Klaus von Nichtssagend Gallery is pleased to present The Falls, Jennifer J. Lee’s fourth solo exhibition with the gallery. The show will feature eleven new photorealistic paintings on jute, continuing Lee’s exploration of a contemporary consciousness saturated with images. The paintings create a through-line from historic practices of creating pictures with oil paint to taking photographs and snapshots, through our current era with its endless proliferation of digital images.
Born in 1977 to first-generation Korean immigrants in Lewiston, NY, Lee grew up making regular family visits to nearby Niagara Falls. These childhood encounters made an indelible impression, as something of the vast magnitude and symbolism of the falls can paradoxically be easily contained and reproduced as postcards and tourist photos. This tension serves as a foundational theme in Lee’s new paintings. The works in this exhibition create a personal lexicon of symbolic objects that emerge from the act of looking and the construction of memory, transforming the banality of clichés into something profound. Lee describes the process of transferring pixels to brushstrokes and screens to stretched fabric as a form of waking meditation and sustained observation. She sees kinship in Andy Warhol’s single-perspective films, such as Sleep, Eat, and Empire, adapting her artistic predecessor’s contemplative focus to a digital age inundated with scrolling images and screens.
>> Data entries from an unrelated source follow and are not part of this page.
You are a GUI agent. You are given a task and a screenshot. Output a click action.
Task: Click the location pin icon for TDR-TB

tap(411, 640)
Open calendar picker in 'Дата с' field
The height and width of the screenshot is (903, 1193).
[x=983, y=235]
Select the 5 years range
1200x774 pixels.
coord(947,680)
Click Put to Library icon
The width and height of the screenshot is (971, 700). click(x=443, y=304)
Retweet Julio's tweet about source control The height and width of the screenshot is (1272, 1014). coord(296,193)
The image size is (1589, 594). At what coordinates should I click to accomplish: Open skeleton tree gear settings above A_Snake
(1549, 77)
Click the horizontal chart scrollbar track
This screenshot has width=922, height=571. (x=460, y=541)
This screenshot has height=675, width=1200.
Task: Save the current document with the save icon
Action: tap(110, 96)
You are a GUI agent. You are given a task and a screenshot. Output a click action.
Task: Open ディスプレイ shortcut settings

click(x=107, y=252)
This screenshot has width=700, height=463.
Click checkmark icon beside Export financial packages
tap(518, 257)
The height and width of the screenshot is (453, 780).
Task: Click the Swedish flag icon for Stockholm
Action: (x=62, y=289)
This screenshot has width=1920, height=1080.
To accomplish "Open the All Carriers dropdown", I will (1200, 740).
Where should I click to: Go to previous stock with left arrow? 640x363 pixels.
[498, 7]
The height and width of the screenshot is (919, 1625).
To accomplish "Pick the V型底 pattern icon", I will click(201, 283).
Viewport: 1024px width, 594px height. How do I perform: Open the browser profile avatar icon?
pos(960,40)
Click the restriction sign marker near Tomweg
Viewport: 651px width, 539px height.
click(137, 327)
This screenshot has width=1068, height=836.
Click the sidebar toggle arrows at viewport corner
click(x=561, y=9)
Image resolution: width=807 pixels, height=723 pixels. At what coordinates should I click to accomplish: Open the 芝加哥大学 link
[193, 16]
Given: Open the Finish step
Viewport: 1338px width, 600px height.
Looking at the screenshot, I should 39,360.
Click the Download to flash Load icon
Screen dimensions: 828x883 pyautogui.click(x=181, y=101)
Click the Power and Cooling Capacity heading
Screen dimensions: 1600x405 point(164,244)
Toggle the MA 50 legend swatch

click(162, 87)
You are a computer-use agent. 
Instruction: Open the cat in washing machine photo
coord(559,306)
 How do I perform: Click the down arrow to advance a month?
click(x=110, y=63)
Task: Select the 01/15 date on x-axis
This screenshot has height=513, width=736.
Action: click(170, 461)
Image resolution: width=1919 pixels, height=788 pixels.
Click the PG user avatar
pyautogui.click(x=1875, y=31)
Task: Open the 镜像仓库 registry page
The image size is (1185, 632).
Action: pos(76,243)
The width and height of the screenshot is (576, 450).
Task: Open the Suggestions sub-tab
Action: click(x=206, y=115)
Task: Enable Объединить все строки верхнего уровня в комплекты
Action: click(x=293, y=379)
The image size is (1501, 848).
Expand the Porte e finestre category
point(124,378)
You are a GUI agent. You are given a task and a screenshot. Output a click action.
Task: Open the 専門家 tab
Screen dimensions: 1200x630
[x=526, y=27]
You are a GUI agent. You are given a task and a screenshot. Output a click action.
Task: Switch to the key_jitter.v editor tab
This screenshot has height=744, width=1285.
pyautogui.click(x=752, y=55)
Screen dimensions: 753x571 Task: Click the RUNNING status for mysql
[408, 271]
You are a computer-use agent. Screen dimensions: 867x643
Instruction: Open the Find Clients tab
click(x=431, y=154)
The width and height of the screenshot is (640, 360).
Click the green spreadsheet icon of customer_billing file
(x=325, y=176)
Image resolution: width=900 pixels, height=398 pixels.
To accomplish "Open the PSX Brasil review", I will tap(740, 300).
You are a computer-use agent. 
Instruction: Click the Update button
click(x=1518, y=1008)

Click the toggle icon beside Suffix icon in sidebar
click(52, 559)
Jennifer J. Lee lives and works in Brooklyn, NY. Her work is currently included in Ordinary People: Photorealism and the Work of Art since 1968, a group show at The Museum of Contemporary Art in Los Angeles, CA. Recent institutional exhibitions also include Small Fixations at the Fondazione ICA Milano, Particularities at the X Museum, Beijing, China and La Mer Imaginaire at Fondation Carmignac, France. Lee has recently participated in gallery exhibitions at The Sunday Painter in London, Chris Sharp Gallery and Chateau Shatto in LA, Super Dakota in Brussels, and Adler Beatty Gallery and Andrew Edlin Gallery in New York. Her work has been written about in many publications including Art in America, Beaux Arts Magazine, Art Agenda, and the New Yorker.